## Work to be completed
Please copy out the records below word for word, from the line with "Where should I click to: Collapse" to the end of the records, and leave the pictures out.

## Data shown

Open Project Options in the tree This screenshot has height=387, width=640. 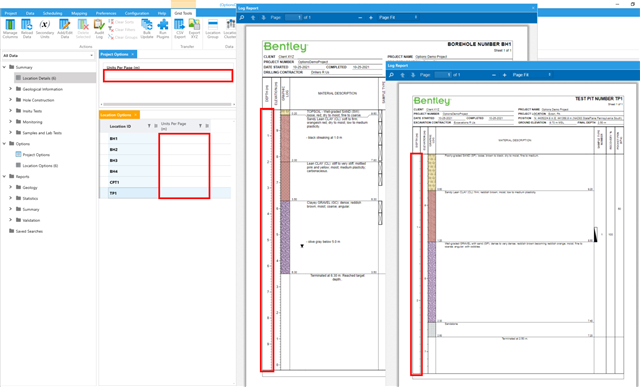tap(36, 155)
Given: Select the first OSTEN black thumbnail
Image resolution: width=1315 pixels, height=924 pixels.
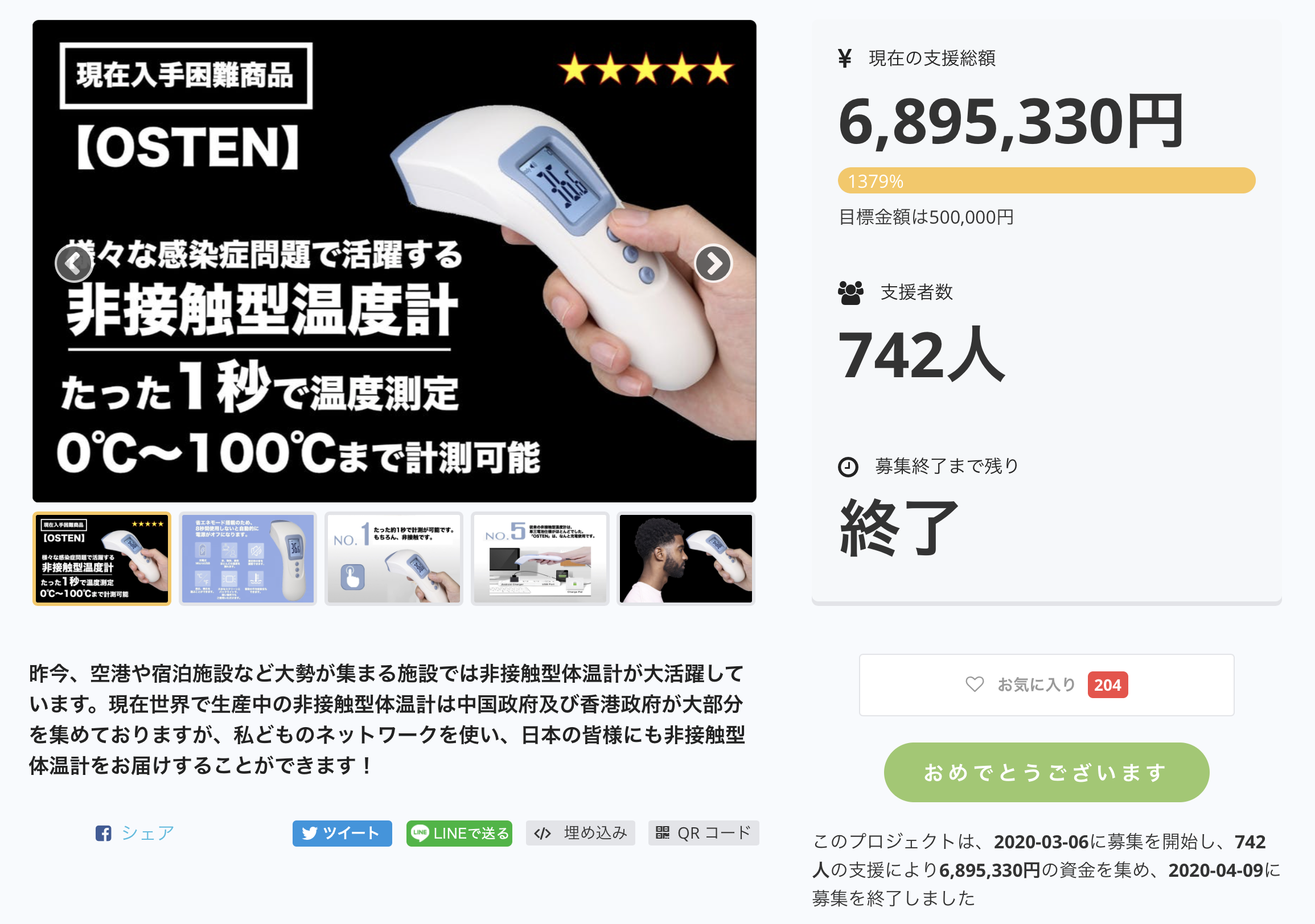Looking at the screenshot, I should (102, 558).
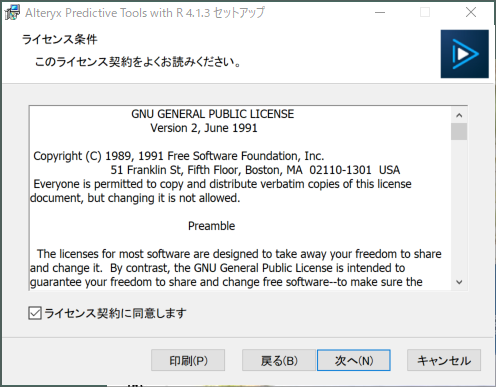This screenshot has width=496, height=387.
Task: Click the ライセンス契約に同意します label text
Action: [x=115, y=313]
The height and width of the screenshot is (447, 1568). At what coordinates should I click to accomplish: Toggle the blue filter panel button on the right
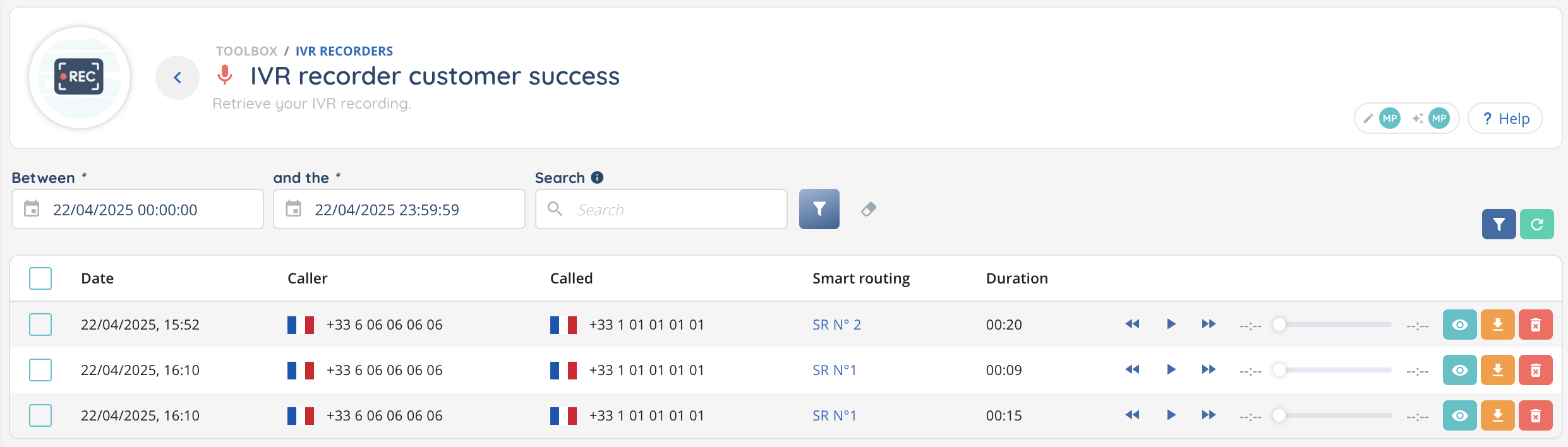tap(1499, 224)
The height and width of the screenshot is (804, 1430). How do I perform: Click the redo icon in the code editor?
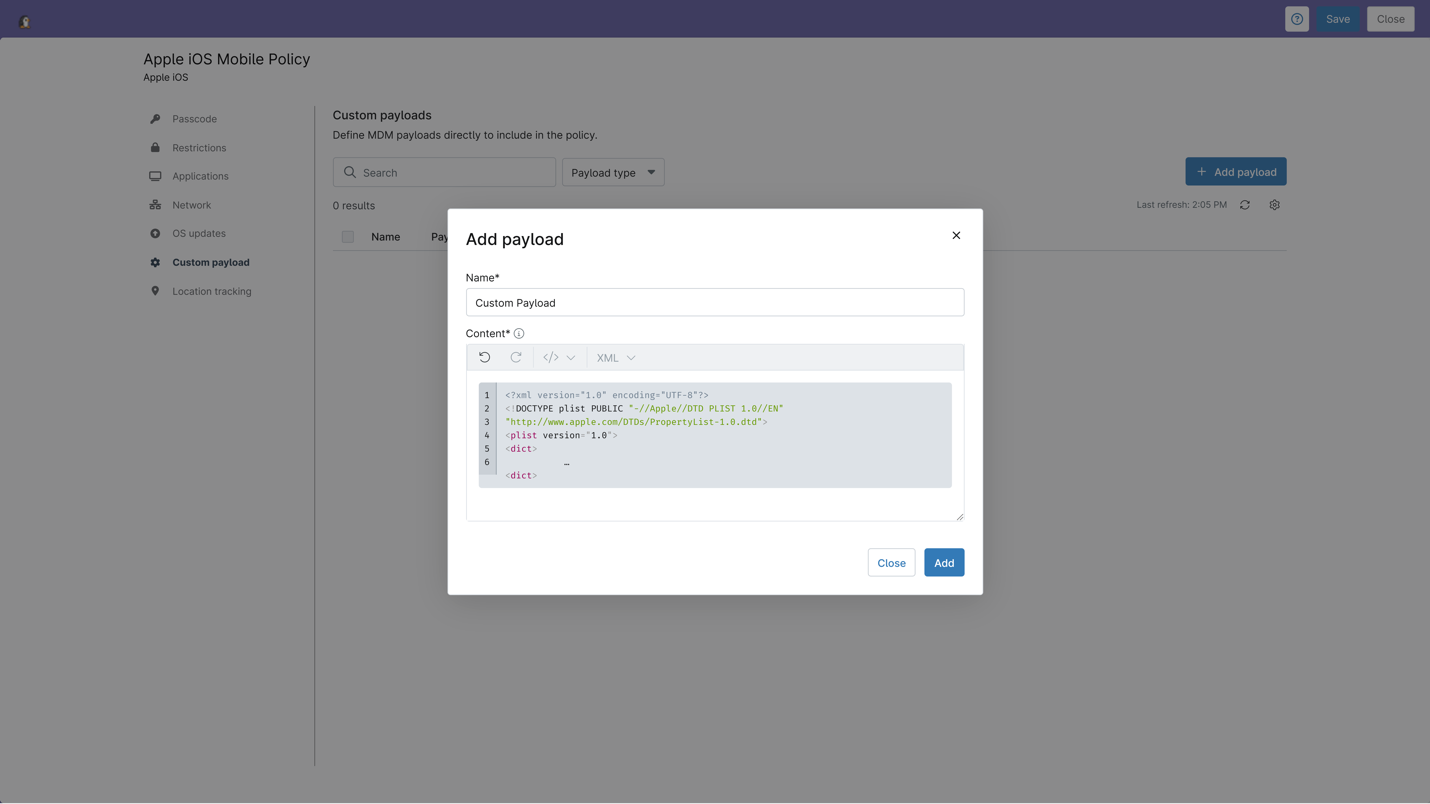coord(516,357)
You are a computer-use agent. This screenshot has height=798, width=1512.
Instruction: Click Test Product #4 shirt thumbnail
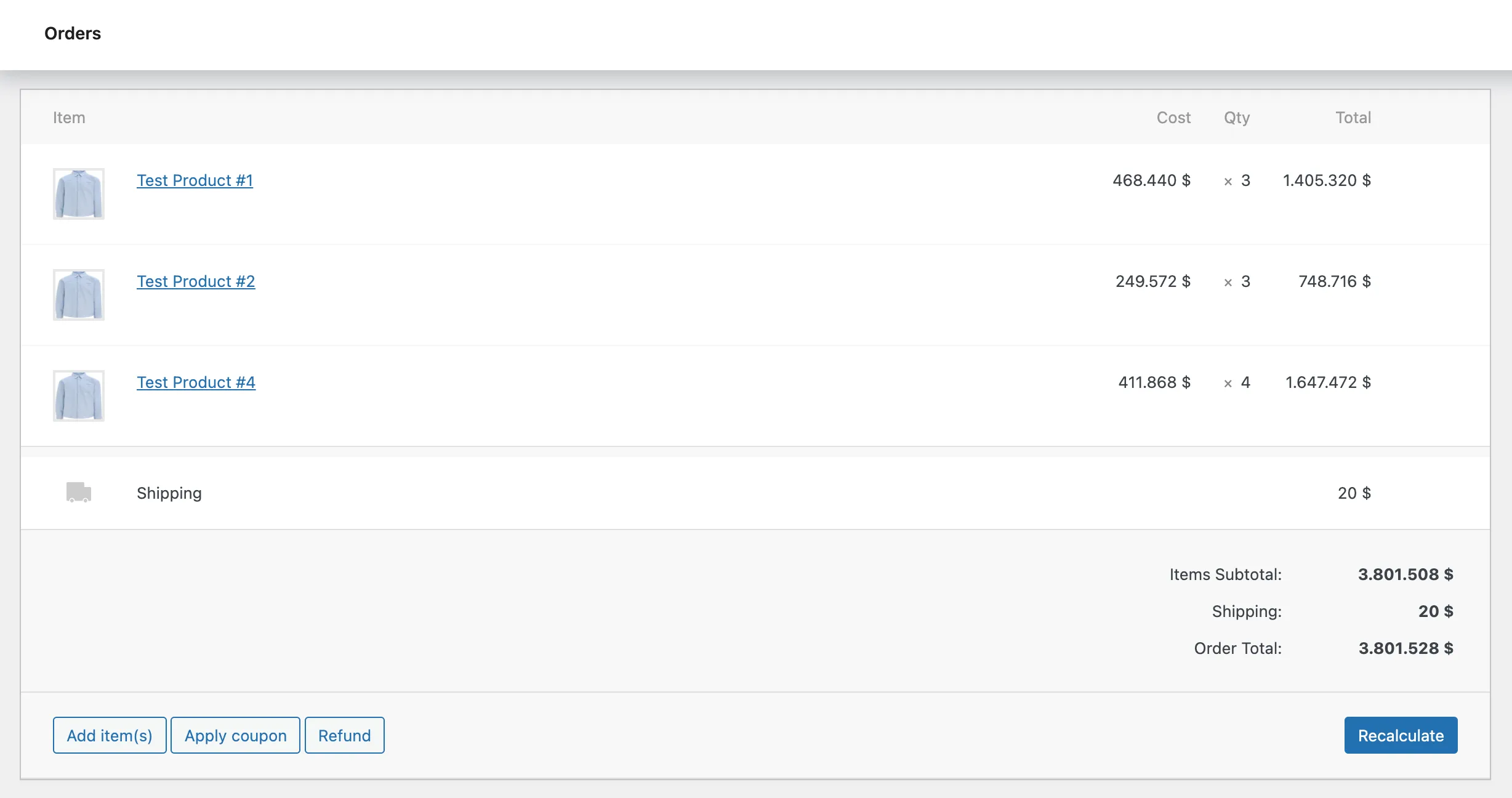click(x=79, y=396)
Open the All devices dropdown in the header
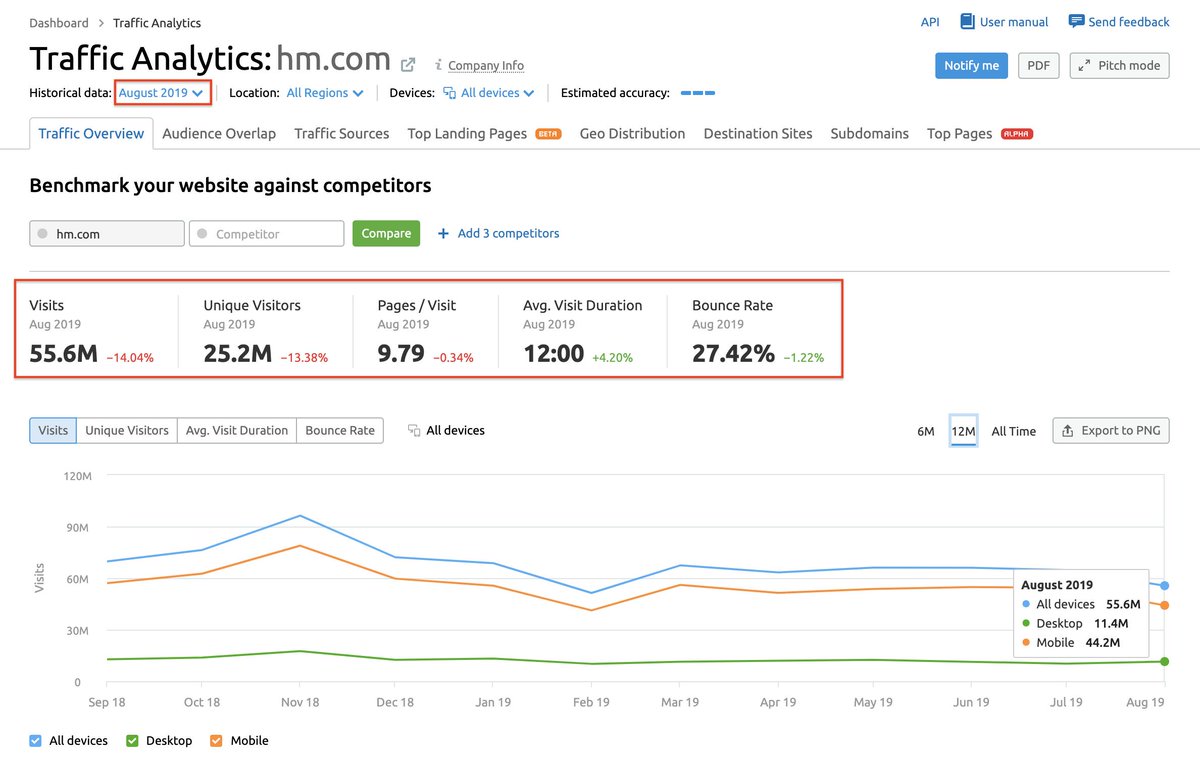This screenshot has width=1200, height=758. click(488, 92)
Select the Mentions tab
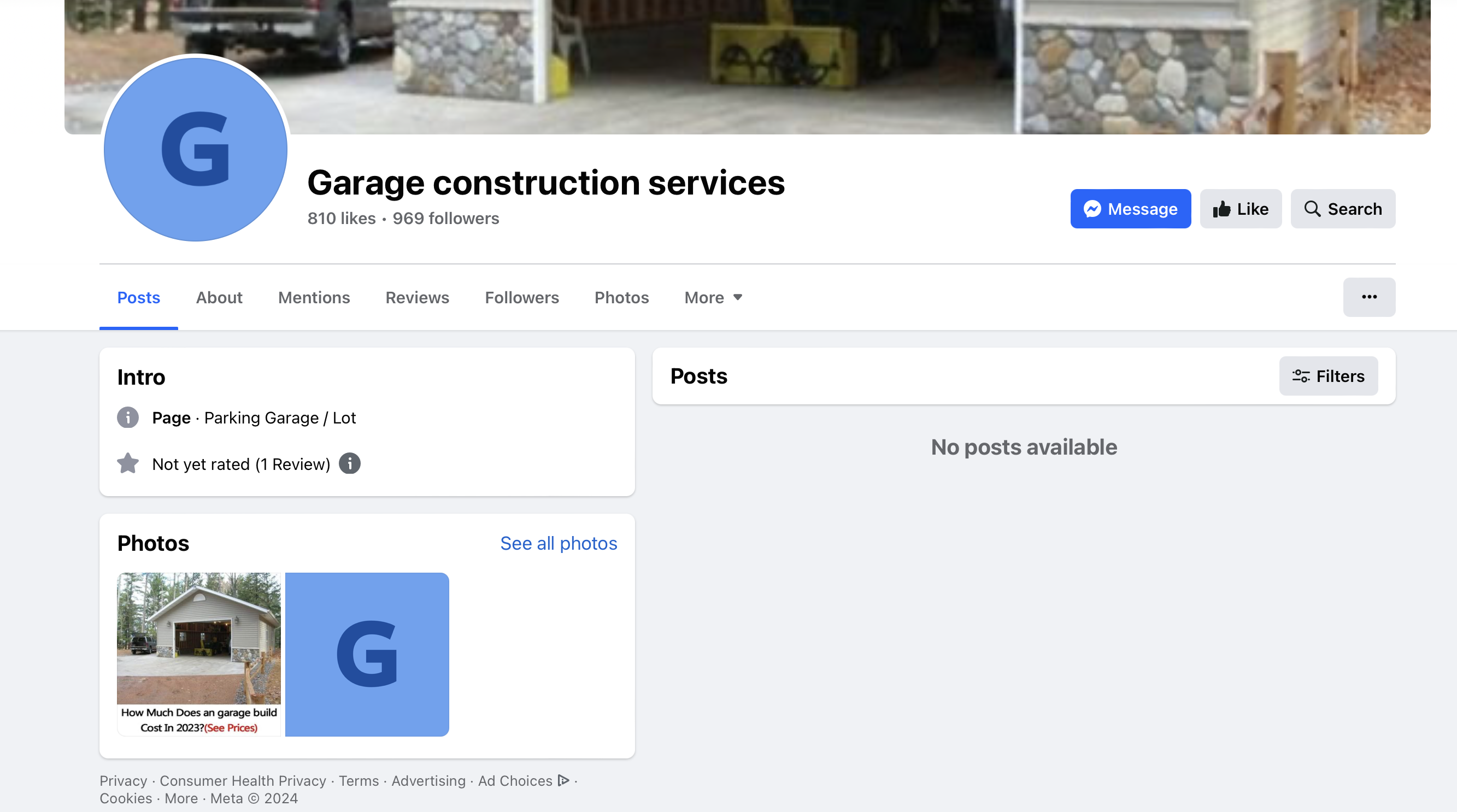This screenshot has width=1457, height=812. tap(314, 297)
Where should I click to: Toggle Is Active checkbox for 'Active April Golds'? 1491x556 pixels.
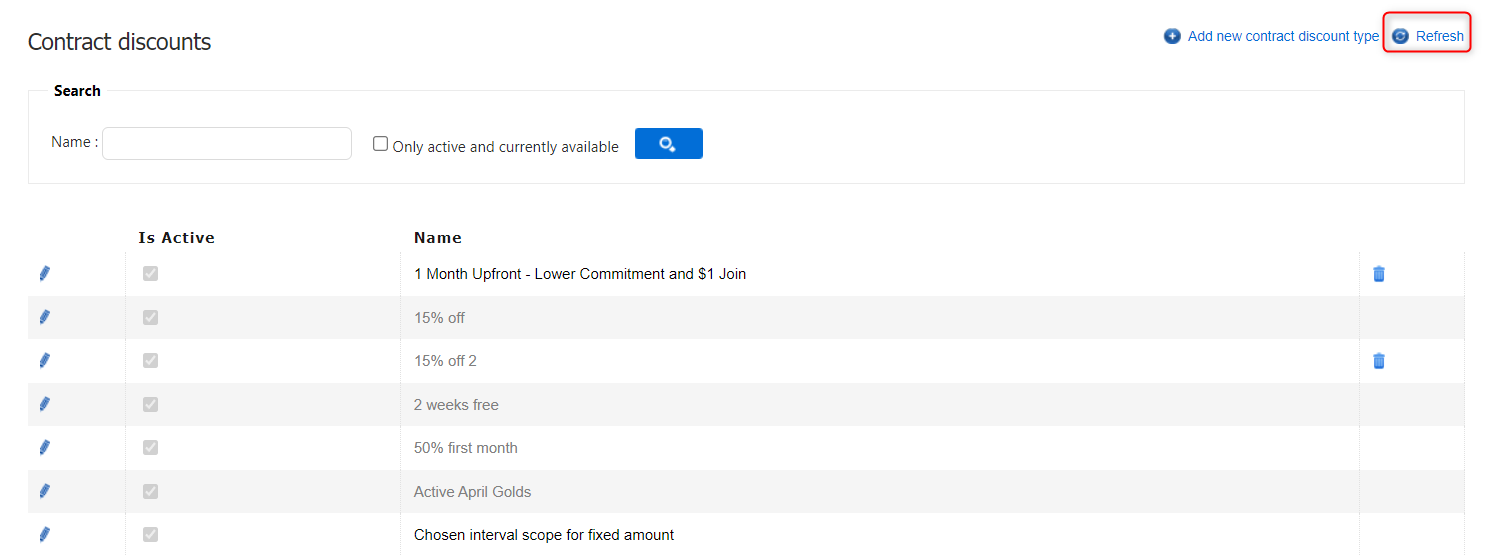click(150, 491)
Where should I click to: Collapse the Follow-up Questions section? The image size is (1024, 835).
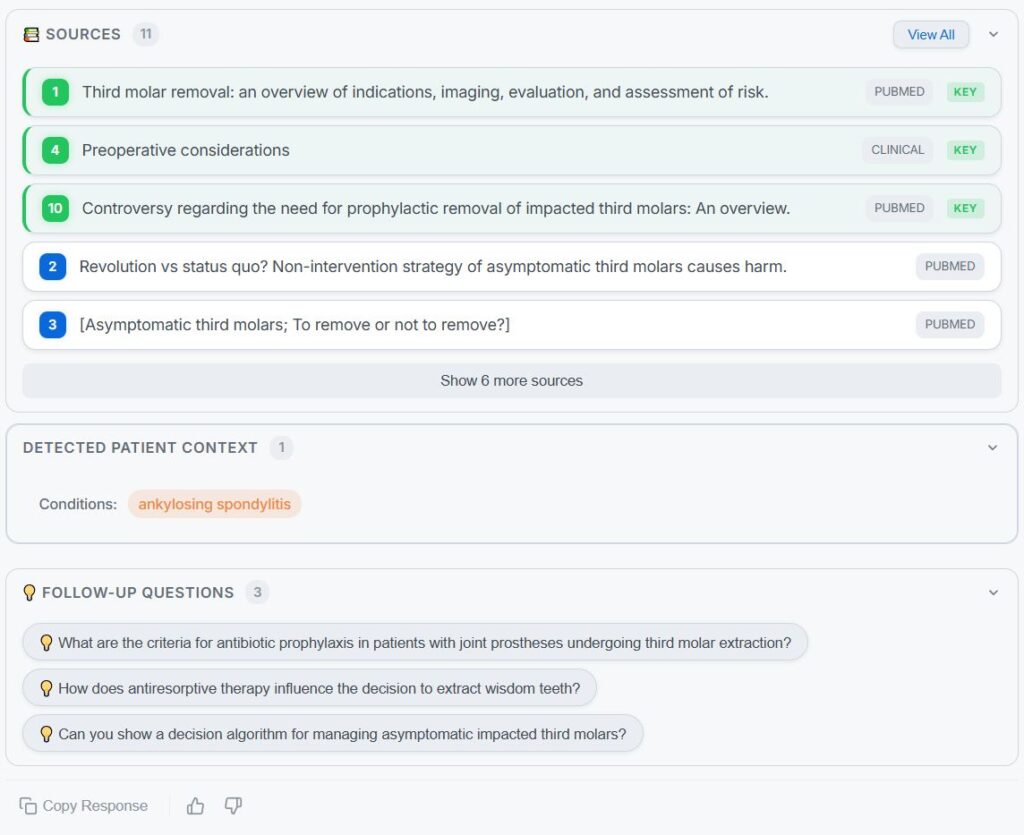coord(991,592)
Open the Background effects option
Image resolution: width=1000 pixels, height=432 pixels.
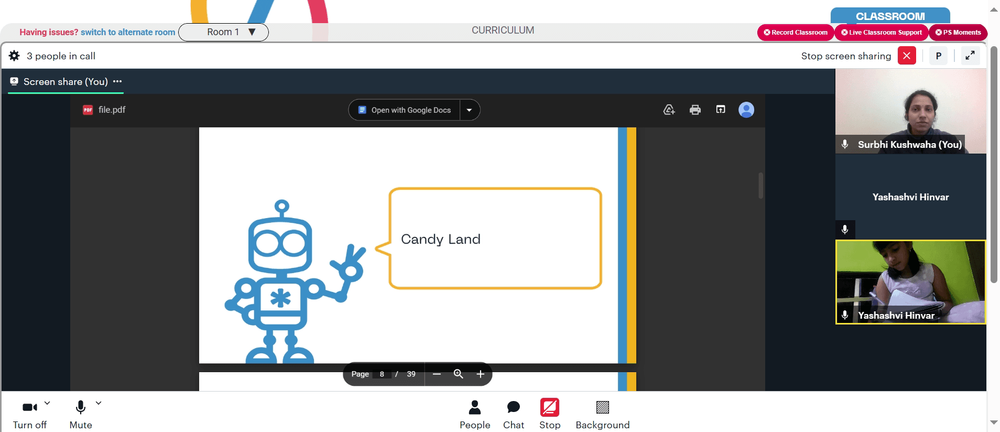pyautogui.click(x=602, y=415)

## Solved problem
Where should I click to: Collapse the Follow-up Questions section? The image size is (1024, 835).
coord(991,592)
Open the Background effects option
Image resolution: width=1000 pixels, height=432 pixels.
pyautogui.click(x=602, y=415)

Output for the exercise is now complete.